Bill introduced requiring EPA to analyze economic impact of Clean Air Act
Published: March 28,2014
Tags: Clean Air Act, Congress, DeSoto County, environment, Environmental Prtection Agency, federal agency, federal government, James Inhofe, legislation, legislative, Maximum Achieveable Control Technology, pollution, Roger Wicker, Senate, Senator, Thad Cochran
WASHINGTON, D.C. – U.S. Sens. Thad Cochran (R-Miss.) and Roger Wicker (R-Miss) are cosponsoring legislation that would prohibit the Environmental Protection Agency from finalizing any major Clean Air Act regulation without considering its economic impact.
The EPA Employment Impact Analysis Act (S.2161) was introduced by Sen.
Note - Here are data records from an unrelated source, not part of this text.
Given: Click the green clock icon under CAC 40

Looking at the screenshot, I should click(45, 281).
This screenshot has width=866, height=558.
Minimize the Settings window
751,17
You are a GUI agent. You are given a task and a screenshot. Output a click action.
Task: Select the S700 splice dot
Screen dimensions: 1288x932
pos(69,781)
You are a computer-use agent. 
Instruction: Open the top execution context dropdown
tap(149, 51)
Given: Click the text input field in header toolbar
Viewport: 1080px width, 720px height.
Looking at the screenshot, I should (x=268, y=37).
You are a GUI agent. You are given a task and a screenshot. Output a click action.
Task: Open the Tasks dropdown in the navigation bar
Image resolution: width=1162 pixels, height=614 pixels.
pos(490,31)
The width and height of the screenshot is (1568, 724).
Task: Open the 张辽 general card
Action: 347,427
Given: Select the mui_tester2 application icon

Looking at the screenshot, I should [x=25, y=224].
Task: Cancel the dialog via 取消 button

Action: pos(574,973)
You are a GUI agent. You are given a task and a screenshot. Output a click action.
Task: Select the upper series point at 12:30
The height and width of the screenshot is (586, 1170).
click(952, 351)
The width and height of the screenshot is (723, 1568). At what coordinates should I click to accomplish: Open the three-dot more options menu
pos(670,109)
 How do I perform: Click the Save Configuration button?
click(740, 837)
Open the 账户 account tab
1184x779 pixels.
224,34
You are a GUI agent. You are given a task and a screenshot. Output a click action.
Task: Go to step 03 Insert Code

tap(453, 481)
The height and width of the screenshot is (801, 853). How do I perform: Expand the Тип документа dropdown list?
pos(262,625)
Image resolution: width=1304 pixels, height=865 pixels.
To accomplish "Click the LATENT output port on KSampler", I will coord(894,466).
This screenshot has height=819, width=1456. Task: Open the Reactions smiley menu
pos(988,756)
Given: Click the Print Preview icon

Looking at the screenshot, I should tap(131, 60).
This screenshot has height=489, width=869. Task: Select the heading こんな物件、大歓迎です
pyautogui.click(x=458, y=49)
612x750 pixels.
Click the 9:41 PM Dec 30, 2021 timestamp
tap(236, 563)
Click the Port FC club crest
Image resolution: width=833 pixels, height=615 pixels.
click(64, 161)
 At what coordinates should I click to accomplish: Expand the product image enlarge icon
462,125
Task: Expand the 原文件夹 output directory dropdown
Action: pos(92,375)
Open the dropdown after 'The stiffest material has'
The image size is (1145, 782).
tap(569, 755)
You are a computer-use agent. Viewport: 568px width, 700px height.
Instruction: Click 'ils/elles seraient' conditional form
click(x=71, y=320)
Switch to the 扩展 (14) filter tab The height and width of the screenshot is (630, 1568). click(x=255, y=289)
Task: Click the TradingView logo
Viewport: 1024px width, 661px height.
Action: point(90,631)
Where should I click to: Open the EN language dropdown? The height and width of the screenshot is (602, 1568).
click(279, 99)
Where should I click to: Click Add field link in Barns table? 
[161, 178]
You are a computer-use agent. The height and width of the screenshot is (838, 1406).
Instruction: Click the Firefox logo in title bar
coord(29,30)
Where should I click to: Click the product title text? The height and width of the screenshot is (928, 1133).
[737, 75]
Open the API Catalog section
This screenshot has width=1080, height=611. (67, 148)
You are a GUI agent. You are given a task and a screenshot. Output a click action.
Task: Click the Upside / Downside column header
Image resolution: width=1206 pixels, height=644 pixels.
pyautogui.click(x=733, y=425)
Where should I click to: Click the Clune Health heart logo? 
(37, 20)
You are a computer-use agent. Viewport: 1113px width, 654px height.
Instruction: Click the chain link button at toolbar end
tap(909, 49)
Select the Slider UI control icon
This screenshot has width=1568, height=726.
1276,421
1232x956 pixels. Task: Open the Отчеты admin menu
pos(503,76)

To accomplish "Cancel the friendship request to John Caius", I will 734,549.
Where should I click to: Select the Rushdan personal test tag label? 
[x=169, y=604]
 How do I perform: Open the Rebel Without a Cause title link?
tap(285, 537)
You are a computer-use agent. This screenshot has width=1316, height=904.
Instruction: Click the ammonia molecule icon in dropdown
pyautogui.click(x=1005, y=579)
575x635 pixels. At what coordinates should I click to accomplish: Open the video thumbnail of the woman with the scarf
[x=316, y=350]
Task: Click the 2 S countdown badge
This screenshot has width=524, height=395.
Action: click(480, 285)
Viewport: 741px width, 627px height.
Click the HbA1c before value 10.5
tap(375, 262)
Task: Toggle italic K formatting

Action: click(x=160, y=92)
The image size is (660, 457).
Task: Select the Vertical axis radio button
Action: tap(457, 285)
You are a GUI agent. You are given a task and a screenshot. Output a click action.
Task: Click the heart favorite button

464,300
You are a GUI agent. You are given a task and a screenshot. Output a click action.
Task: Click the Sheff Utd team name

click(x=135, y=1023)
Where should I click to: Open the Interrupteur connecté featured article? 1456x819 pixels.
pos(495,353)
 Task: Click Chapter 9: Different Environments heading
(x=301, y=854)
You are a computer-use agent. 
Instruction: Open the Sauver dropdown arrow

James Inhofe (R-Okla.). It would force the EPA to adhere to Section 321(a) of the Clean Air Act, which requires EPA to conduct continuing evaluations of potential loss of jobs that result from enforcement of the Clean Air Act.
“Federal regulations have real consequences including the jobs lost and costly compliance burdens on businesses,” Cochran said. “Unfortunately, it is needed because of the Obama administration’s belief that it has free rein to implement the Clean Air Act in ways that are extraordinarily costly. We have experienced this first-hand in Mississippi when the administration failed to give adequate consideration to the economic impact of the nonattainment ozone designation in DeSoto County.”
Inhofe, a senior member on the EPW Committee, included in the legislation examples of instances where the EPA did not follow Clean Air Act requirements for ongoing reviews of regulations it initially indicated would create increase employment but ended up eliminating jobs. Some of these examples include the agency’s rules on cross state air pollution and Maximum Achievable Control Technology (MACT) regulations for boilers and utilities.
In recent years, Cochran and Wicker have been critical of EPA regulatory efforts regarding ozone rulings affecting DeSoto County, as well as Boiler MACT regulations for fossil fuel and biomass-fueled boilers.